ПОКАЗАННЫЙ ОТРЫВОК
==================================================

В идеологической сфере обусловленное всеми упомянутыми явлениями разложение античных истоков проявлялось как разложение созданных античным обществом ценностей. Уже давно никого, кроме глашатаев официальной пропаганды, не привлекал и не вдохновлял "римский миф" об избранности римского народа, призванного править миром. Потускнели образы героев прошлого, служивших осуществлению миссии Рима. Для людей, причастных философии, примерами для подражания были уже не эти герои, а Сократ, Диоген, Кратет, умевшие довольствоваться абсолютным минимумом жизненных благ и потому сохранявшие духовную свободу, Пифагор, овладевший многими тайными знаниями и их развивший. Для свободных трудящихся и рабов такими примерами были Геракл, ставший богом за свои труды на пользу человечества, Сильван, также (по одной версии) ставший богом сын раба, помощник крестьянина, хранитель его участка, нерушимой межи и добрососедских отношений.

==================================================

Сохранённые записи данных
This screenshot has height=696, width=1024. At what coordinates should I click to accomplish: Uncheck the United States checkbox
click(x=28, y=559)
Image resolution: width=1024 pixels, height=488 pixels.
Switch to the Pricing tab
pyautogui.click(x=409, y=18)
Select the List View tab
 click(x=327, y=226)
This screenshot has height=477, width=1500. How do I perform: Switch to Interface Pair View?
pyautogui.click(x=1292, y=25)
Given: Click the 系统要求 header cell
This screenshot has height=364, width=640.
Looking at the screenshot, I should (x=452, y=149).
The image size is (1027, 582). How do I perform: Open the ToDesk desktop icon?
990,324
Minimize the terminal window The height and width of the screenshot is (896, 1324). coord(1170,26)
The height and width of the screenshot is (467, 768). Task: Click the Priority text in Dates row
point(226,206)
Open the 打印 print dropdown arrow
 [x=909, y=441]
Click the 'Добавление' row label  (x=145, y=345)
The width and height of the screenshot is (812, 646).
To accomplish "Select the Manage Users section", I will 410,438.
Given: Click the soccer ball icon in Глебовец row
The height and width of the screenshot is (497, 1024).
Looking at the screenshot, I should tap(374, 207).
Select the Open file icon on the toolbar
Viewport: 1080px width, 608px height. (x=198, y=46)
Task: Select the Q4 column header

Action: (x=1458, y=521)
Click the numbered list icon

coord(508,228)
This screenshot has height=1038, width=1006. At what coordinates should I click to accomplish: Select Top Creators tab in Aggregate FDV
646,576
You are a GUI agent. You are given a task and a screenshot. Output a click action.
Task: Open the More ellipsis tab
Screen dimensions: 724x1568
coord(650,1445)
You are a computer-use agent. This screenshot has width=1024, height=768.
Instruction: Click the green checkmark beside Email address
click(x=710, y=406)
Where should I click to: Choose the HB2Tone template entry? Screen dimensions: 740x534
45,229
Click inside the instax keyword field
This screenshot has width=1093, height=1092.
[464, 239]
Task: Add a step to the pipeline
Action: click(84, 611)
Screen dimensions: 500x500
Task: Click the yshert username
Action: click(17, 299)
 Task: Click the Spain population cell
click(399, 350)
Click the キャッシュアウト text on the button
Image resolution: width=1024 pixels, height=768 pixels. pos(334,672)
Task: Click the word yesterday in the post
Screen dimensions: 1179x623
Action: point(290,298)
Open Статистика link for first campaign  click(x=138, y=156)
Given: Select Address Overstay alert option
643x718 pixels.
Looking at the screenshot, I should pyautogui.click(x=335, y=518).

==================================================

ЗАДАНИЕ
Перепишите целиком отрывок о разложении античных ценностей без единого изменения в словах и знаках препинания.

ОТВЕТ
В идеологической сфере обусловленное всеми упомянутыми явлениями разложение античных истоков проявлялось как разложение созданных античным обществом ценностей. Уже давно никого, кроме глашатаев официальной пропаганды, не привлекал и не вдохновлял "римский миф" об избранности римского народа, призванного править миром. Потускнели образы героев прошлого, служивших осуществлению миссии Рима. Для людей, причастных философии, примерами для подражания были уже не эти герои, а Сократ, Диоген, Кратет, умевшие довольствоваться абсолютным минимумом жизненных благ и потому сохранявшие духовную свободу, Пифагор, овладевший многими тайными знаниями и их развивший. Для свободных трудящихся и рабов такими примерами были Геракл, ставший богом за свои труды на пользу человечества, Сильван, также (по одной версии) ставший богом сын раба, помощник крестьянина, хранитель его участка, нерушимой межи и добрососедских отношений.